Hi all,
What if any plans are in the pipeline for improving the web front-end of git.centos.org?
Current issues:
* Slow.
* No search as page claims:
none of your repositories are configured for Lucene indexing
* Clicking on the 'repositories' link, hangs firefox because of how many entries are being listed by default. Could this be a static page with alphanumeric index that a user can click on depending on first character of package they wish to find?
Regards
Phil
On 24/03/16 08:39, Phil Wyett wrote:
Hi all,
What if any plans are in the pipeline for improving the web front-end of git.centos.org?
Current issues:
Slow.
No search as page claims:
none of your repositories are configured for Lucene indexing
Clicking on the 'repositories' link, hangs firefox because of how many entries are being listed by default. Could this be a static page with alphanumeric index that a user can click on depending on first character of package they wish to find?
unfortunately, there isnt much else that offers us the capabilities we need. I've been looking these last few weeks for alternatives and they all come up short.

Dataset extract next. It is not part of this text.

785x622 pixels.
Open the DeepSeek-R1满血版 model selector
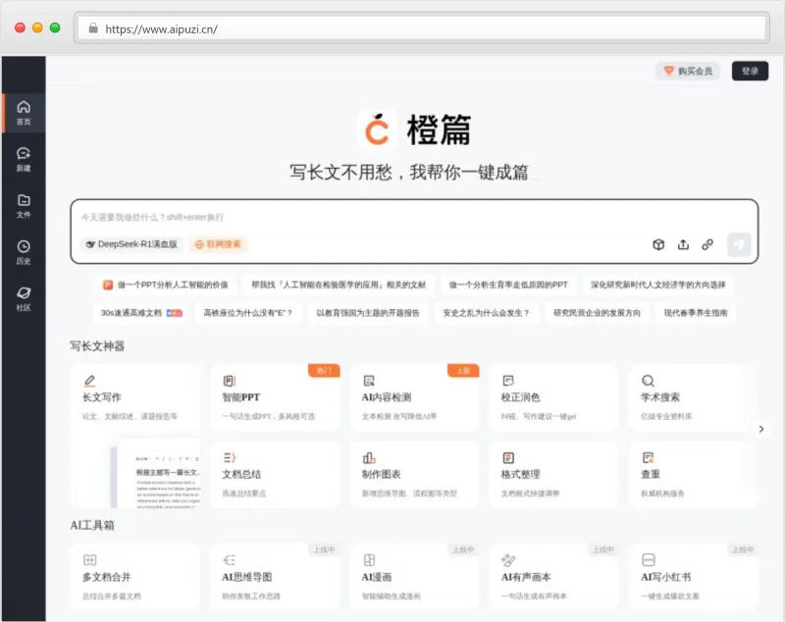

but there are plans to spend a bit of time and see what / where we might be able to make improvements.
the lucene index would come into play if you wanted to search in the actual git objects, is that what you are looking for ?
regards
On Thu, 2016-03-24 at 08:42 +0000, Karanbir Singh wrote:
On 24/03/16 08:39, Phil Wyett wrote:
Hi all,
What if any plans are in the pipeline for improving the web front-end of git.centos.org?
Current issues:
Slow.
No search as page claims:
none of your repositories are configured for Lucene indexing
Clicking on the 'repositories' link, hangs firefox because of how many entries are being listed by default. Could this be a static page with alphanumeric index that a user can click on depending on first character of package they wish to find?
unfortunately, there isnt much else that offers us the capabilities we need. I've been looking these last few weeks for alternatives and they all come up short.
but there are plans to spend a bit of time and see what / where we might be able to make improvements.
the lucene index would come into play if you wanted to search in the actual git objects, is that what you are looking for ?
regards
Hi,
For most scenarios, I would just pull a complete package repo. My main use of the web interface is often research and the quick viewing of a specific file e.g. looking at spec files for changes and how I may clean up the way I do things / keep to current convention.
For now I will just bypass the navigation and just do:
https://git.centos.org/summary/!!!!!!rpms!<package_name_I_want>.git
to view a specific repos.
Regards
Phil
On 24/03/16 09:11, Phil Wyett wrote:
For now I will just bypass the navigation and just do:
https://git.centos.org/summary/!!!!!!rpms!<package_name_I_want>.git
The !'s is unfortunate :/ but fixable in the short term.
to view a specific repos.
On 24/03/2016 08:42, Karanbir Singh wrote:
unfortunately, there isnt much else that offers us the capabilities we need. I've been looking these last few weeks for alternatives and they all come up short.
Is there a list of these requirements somewhere?
A thought at the back of my mind whenever git.centos.org is mentioned is that there's a lot of 3rd parties that now rely on it as the source for RHEL 7, and many of them will have scripts around gitblit's current setup. Any changes to g.c.o that would impact those scripts would need to be carefully rolled out with appropriate public notice.
On 24/03/16 09:53, Howard Johnson wrote:
On 24/03/2016 08:42, Karanbir Singh wrote:
unfortunately, there isnt much else that offers us the capabilities we need. I've been looking these last few weeks for alternatives and they all come up short.
Is there a list of these requirements somewhere?
A thought at the back of my mind whenever git.centos.org is mentioned is that there's a lot of 3rd parties that now rely on it as the source for RHEL 7, and many of them will have scripts around gitblit's current setup. Any changes to g.c.o that would impact those scripts would need to be carefully rolled out with appropriate public notice.
One of the key things to chose Gitblit was the api and automation folks can run against it - there are no plans on changing that.